Venous thromboembolism (VTE) encompasses deep vein thrombosis (DVT) and pulmonary embolism (PE). It is the third most frequent cardiovascular disease. VTE may be lethal in the acute phase or lead to chronic disease and disability, but it is also often preventable.
Risk factors:
Approximately half of diagnosed venous thromboembolic events are classed as reversible (caused by a known risk factor or factors), the other half are (idiopathic), meaning that the cause is not known. Known risk factors for VTE are either reversible (temporary) or not (intrinsic) which are:
Surgery “especially major orthopaedic surgery ”, trauma, immobilization, pregnancy, oral contraceptive use or hormone replacement therapy, Infection ,Blood transfusion and erythropoiesis-stimulating agents and because of VTE may be viewed as part of the cardiovascular disease, it shared common risk factors of atherosclerosis as cigarette smoking, obesity, hypercholesterolaemia, hypertension and diabetes mellitus.
Natural history:
Thrombosis that occurs in association with surgery usually starts in the deep veins of the calf, often originating in the valve cusps. Leg scanning and venographic studies have shown that such thrombi often begin intraoperatively. About half of such calf DVTs resolve spontaneously within 72 hours, and only about one sixth extend to involve the proximal veins. Extension to the proximal veins greatly increases the risk of PE.

Moreover, the natural history of treated VTE via: anticoagulation is the mainstay of treatment of symptomatic VTE. Anticoagulation prevents further thrombus deposition, allows established thrombus to undergo stabilization and/or endogenous lysis, and reduces the risk of interval recurrent thrombosis.
Pathophysiology:
Acute PE interferes with both the circulation and gas exchange.
Symptoms:
PE may escape prompt diagnosis since the clinical signs and symptoms are non-specific.
In most patients, PE is suspected on the basis of acute onset of shortness of breath; dyspnea is the most frequent symptom of PE). Syncope (with a massive PE), chest pain.
The diagnosis of acute PE is based on direct evidence of a thrombus in two projections, either as a filling defect or as amputation of a pulmonary arterial branch in CT pulmonary angiography.
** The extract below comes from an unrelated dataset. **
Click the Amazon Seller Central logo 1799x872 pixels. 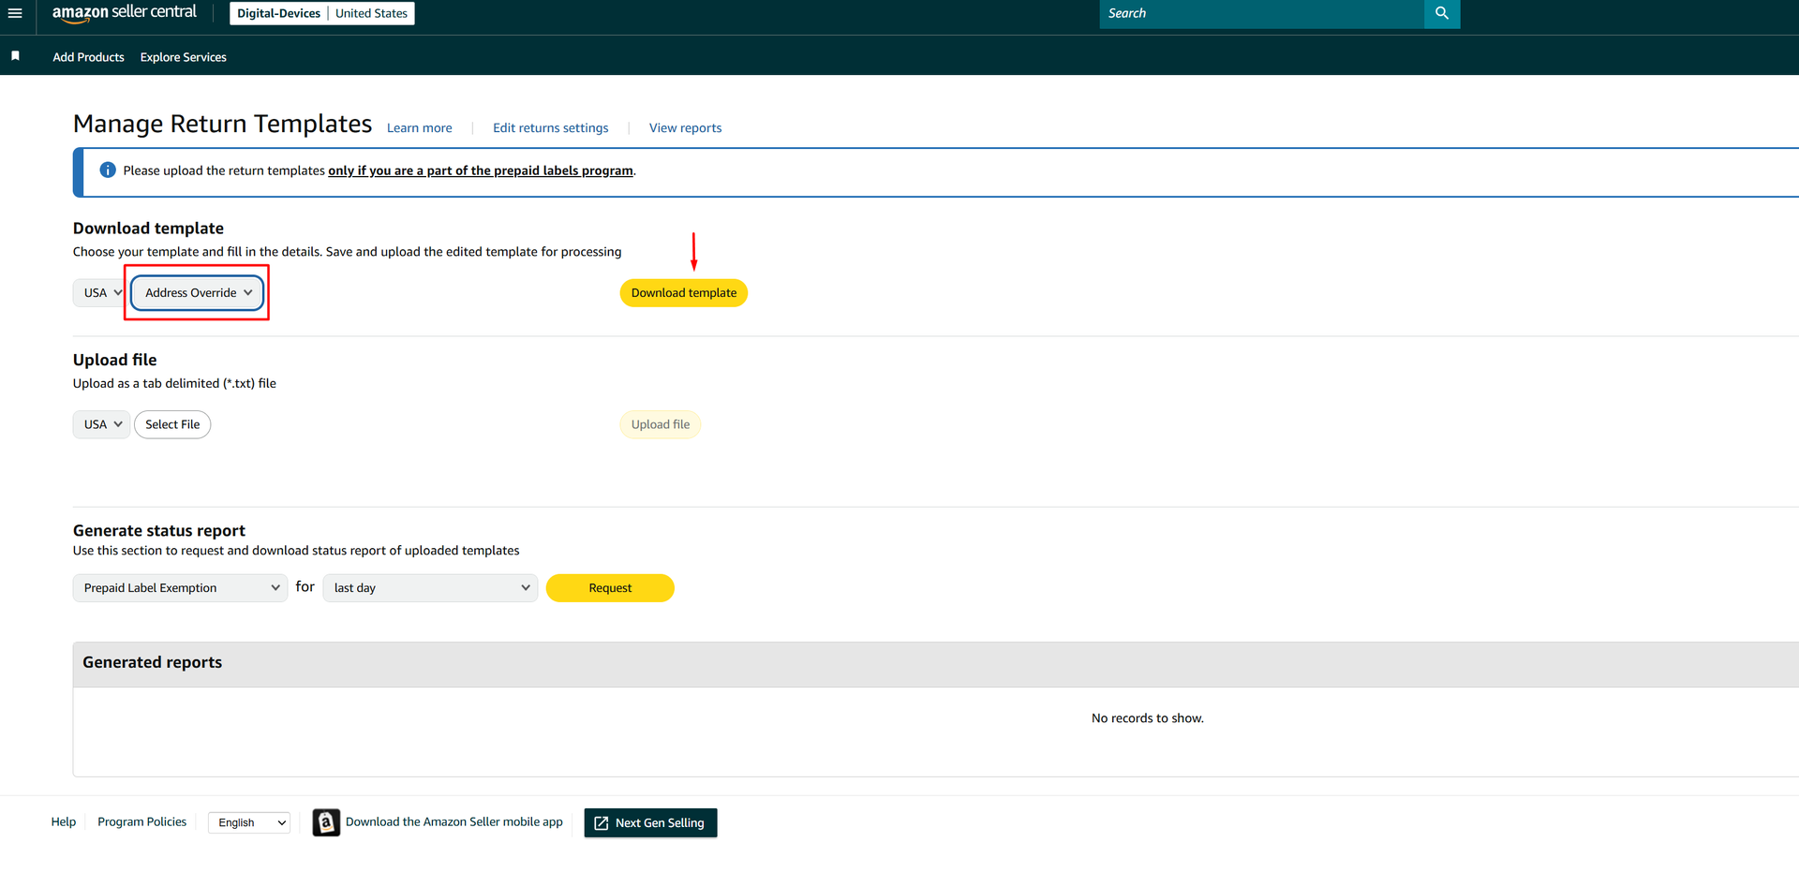[125, 13]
Assessment of clinical probability(by wells score)
Diagnosis
PE is assayed by D-dimers test, computed tomographic (CT) angiography has become the method of choice for imaging the pulmonary vasculature in patients with suspected PE, Magnetic resonance angiography, Echocardiography and Compression venous ultrasonography.
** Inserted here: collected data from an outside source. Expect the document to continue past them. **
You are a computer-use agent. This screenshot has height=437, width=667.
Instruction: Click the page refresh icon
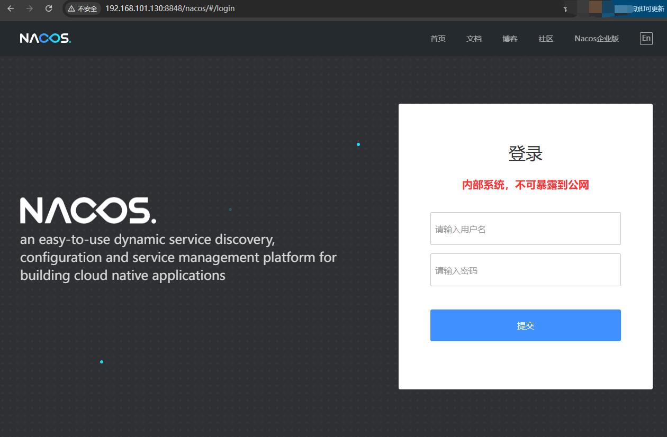point(48,8)
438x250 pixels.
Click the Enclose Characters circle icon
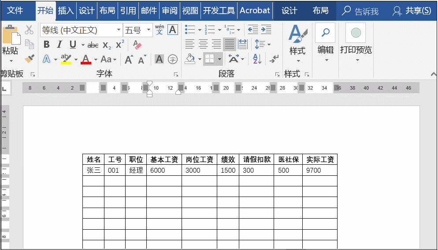pos(173,59)
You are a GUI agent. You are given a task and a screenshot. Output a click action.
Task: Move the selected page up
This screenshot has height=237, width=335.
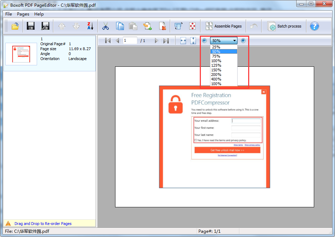pyautogui.click(x=62, y=26)
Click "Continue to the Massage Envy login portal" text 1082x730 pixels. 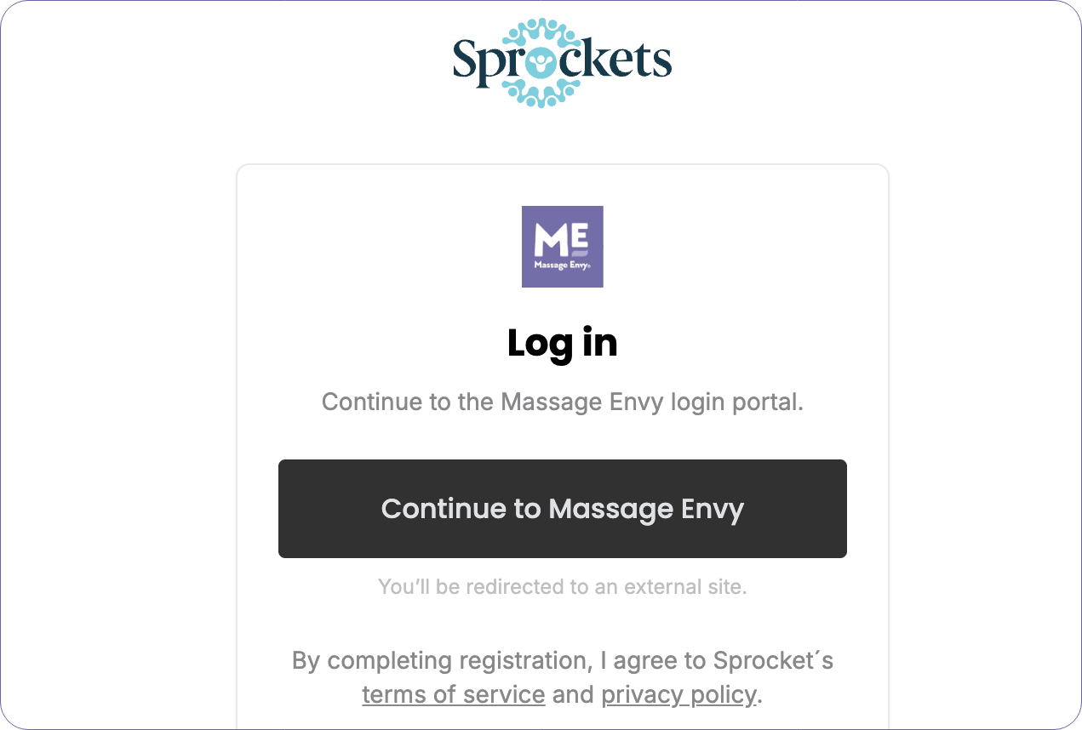563,402
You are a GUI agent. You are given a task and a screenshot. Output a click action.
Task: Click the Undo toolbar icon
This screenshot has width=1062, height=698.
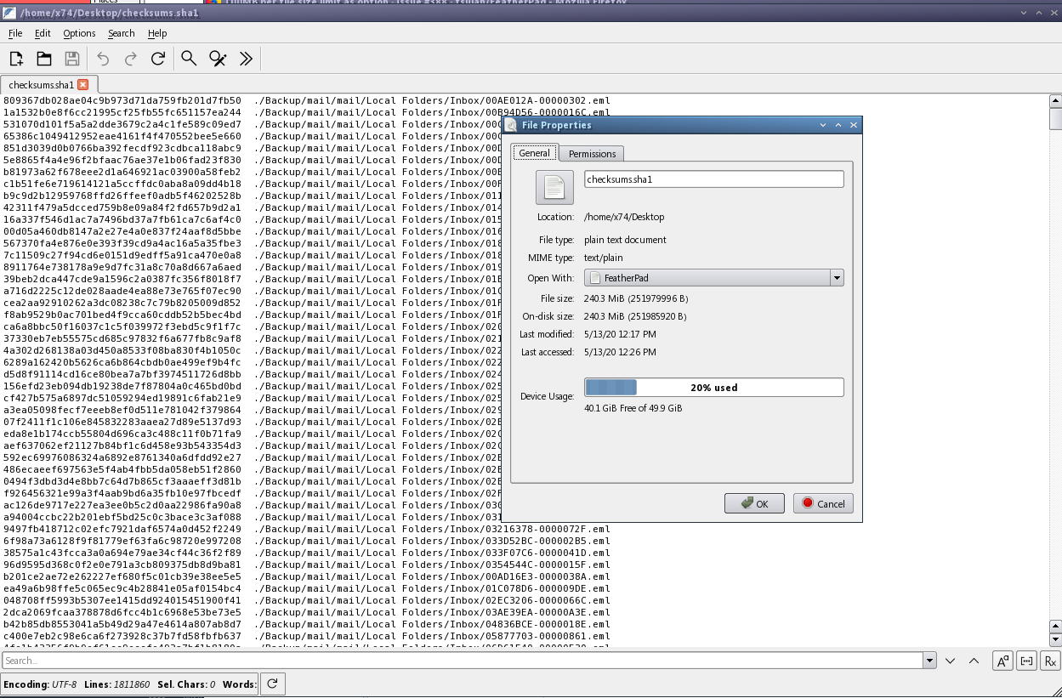[x=101, y=59]
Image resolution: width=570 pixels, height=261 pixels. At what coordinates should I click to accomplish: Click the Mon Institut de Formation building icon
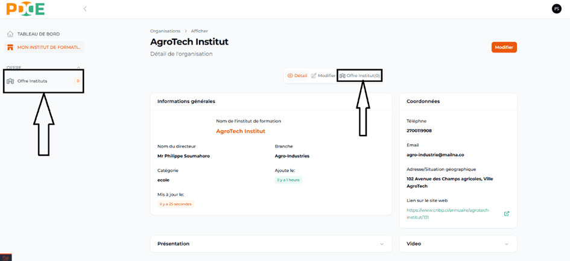(10, 47)
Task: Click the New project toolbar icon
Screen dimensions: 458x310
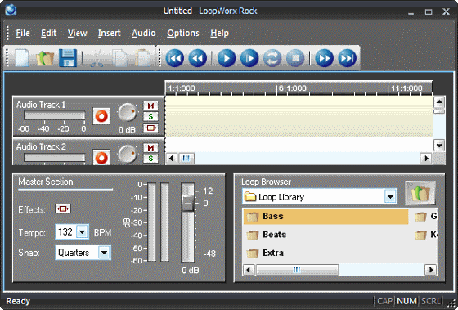Action: click(x=22, y=58)
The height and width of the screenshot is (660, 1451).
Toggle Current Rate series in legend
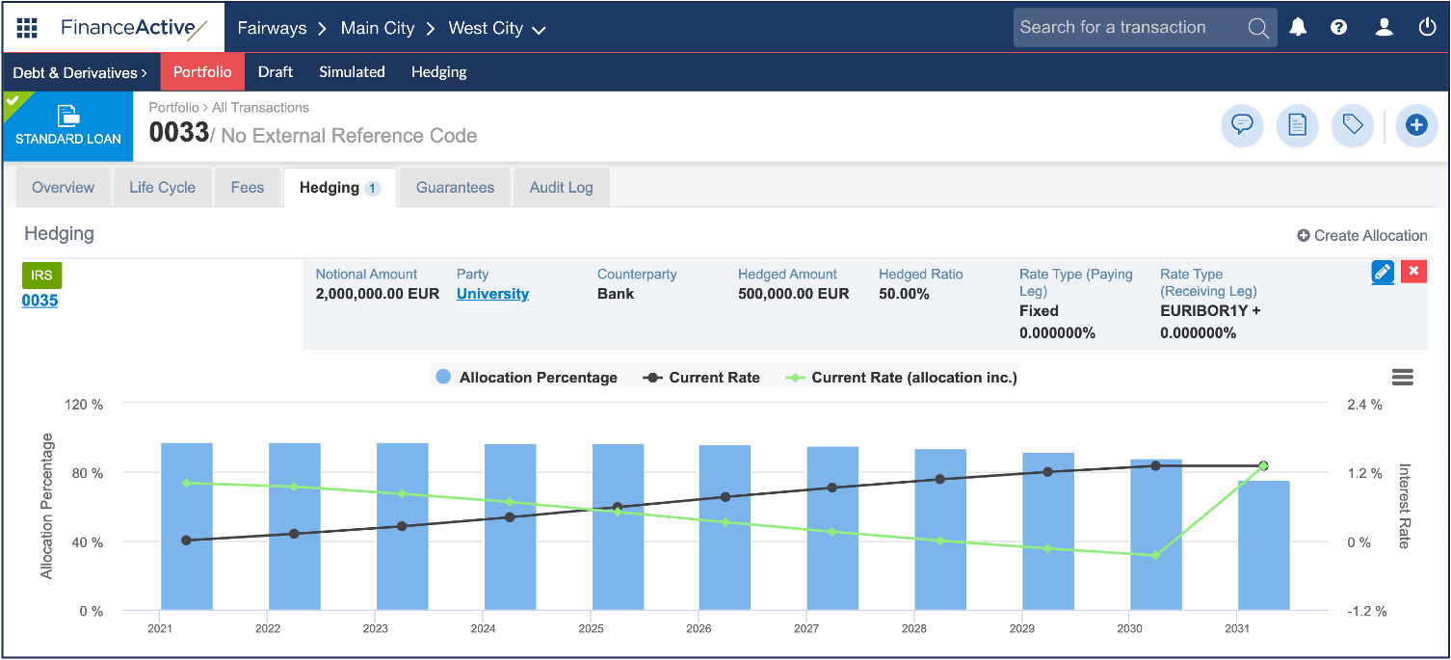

Treatment in the acute phase:
• Haemodynamic and respiratory support
• Anticoagulation
• Thrombolytic treatment
• Percutaneous catheter-directed treatment
The aim of this study to assess clinical presentation, risk stratification and management of different patients admitted to main university hospitals with confirmed diagnosis of acute pulmonary embolism.
This study will be carried out on patients admitted at least one hundred patients with confirmed diagnosis of ACUTE PULMONARY EMBOLISM to Alexandria university hospitals.
Our study is in accordance with the study of Paul D. Stein and Michel Meignan from that, patients with proximal DVT are more likely to have a symptomatic PE than those with distal DVT.